August 20, 2013
America's vibrant and growing startup economy is one of the sole sources of economic growth for the country. the whole reason it has operated so effectively to date is that capital can move into these early stage, high-risk companies - rewarding high-risk enterprises and investors for taking limited risks. These risks have high upsides for the economy and limited downsides (very limited negative externalities). Most capital markets (e.g. structured derivatives markets or high capacity trading markets) have incentives that drive bankers to make high risk, short term bets with other people's money in interconnected markets - creating all kinds of negative risks for the greater population should these bets fail. Startup investing is a long-term play, not a get-rich-quick scheme. It (startup investing) creates jobs and fuels innovation and the downside risk is limited to individual investors (there is minimal risk of contagion).
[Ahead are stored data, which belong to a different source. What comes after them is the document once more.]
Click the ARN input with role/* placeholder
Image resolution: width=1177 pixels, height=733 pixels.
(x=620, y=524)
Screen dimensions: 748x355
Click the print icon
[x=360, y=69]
Under this version of the law, Startups may be forbidden from raising money at all if they accidentally break the rules—effectively putting the startup out of business and destroying innovation. Startups cannot afford the lawyers needed to meet these regulations and startup founders do not have the bandwidth to be experts in these areas. It's a lose, lose situation.
Startups will likely decide that these rules are too difficult and will raise money privately lowering their chances of raising money and moving their conversations to forums that can't be tracked by the SEC.
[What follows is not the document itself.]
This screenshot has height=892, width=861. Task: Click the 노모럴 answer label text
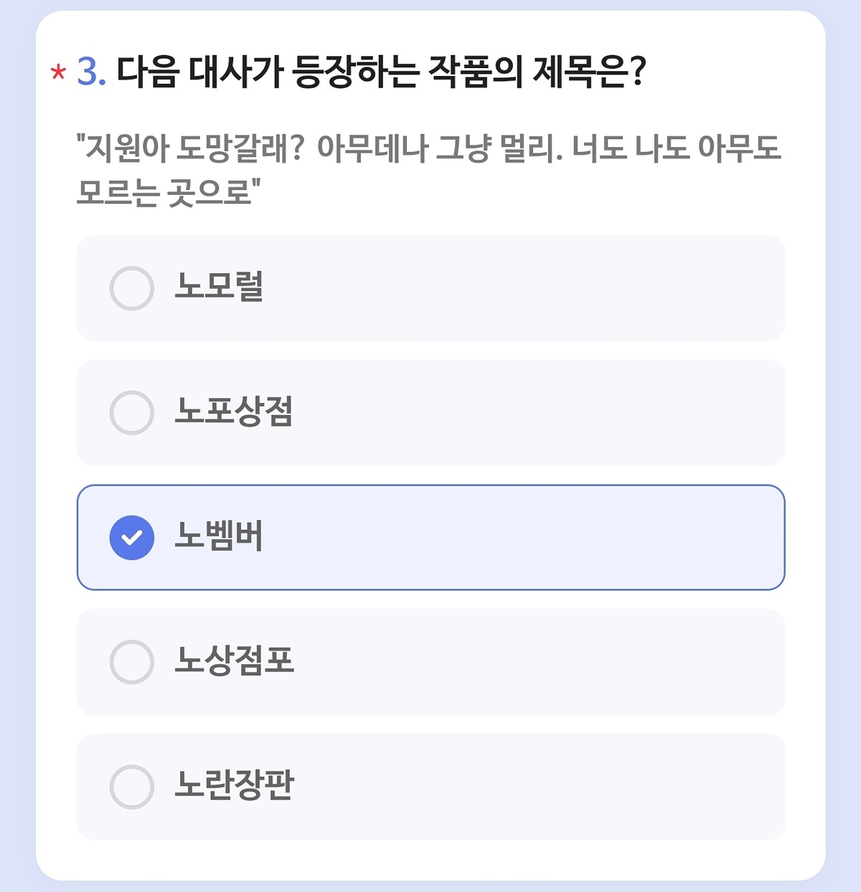219,287
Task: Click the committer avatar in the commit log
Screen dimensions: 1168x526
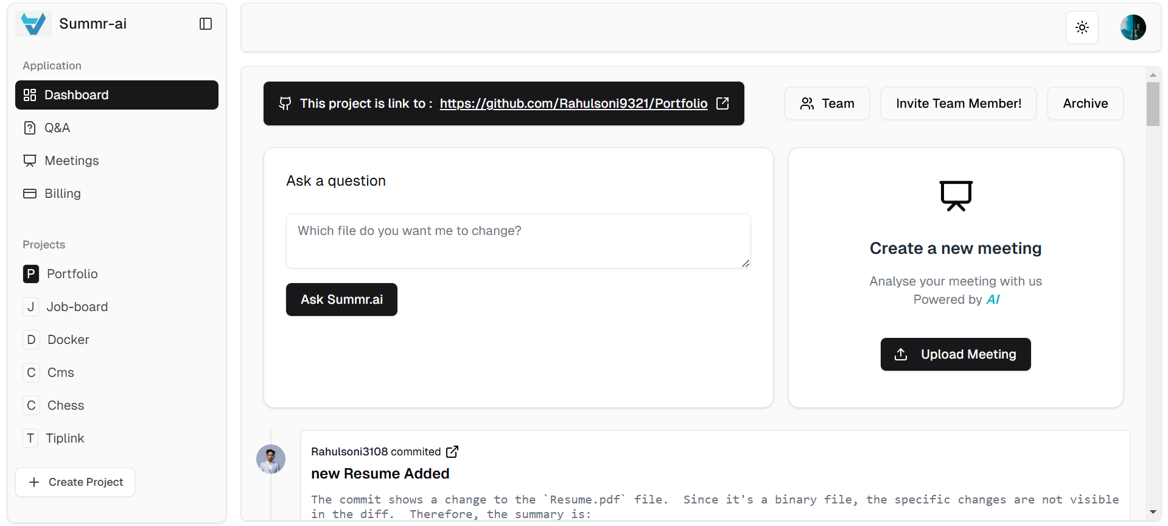Action: click(x=271, y=459)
Either outcome defeats the purpose of letting startups raise money publicly. And it will have the unintended consequence of putting large numbers of otherwise promising startups (and most of the job growth in the U.S.) out of business.
This proposal will enrich bankers and lawyers (rent seekers) and put innovators and entrepreneurs (job creators) out of business.
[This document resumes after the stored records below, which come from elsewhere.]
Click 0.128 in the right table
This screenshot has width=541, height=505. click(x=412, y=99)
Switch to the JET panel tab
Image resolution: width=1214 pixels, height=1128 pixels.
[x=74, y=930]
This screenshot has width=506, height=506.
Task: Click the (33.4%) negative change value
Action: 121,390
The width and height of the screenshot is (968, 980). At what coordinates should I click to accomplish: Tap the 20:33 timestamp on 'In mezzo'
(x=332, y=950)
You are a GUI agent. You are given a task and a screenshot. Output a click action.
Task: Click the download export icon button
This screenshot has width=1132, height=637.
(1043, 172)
It is hard enough for me to explain to my fellow founders about 83b elections and vesting schedules, when we are concentrated on building a product. It is highly unlikely that a startup will notify the SEC in advance, file documents every time there is a new communication with investors and include boilerplate with every communication.
The stated purpose of these rules is to help the SEC track investment activity so they can adjust general solicitation regulations over time, but the suggested system is based on processes developed 100 years ago. Today, there are ways to deliver the intent without putting good startups out of business or moving investment activity into a black market.
Information can be communicated and transactions can be transparent without a nightmarish amount of paperwork and filing.
For example, allow third parties to file on the startup's behalf, with a simple URL that is delivered to the SEC via API. And, only require boilerplate when startups are communicating financing terms. Finally, remove the 1-year ban for noncompliance—it is incommensurate with any harm.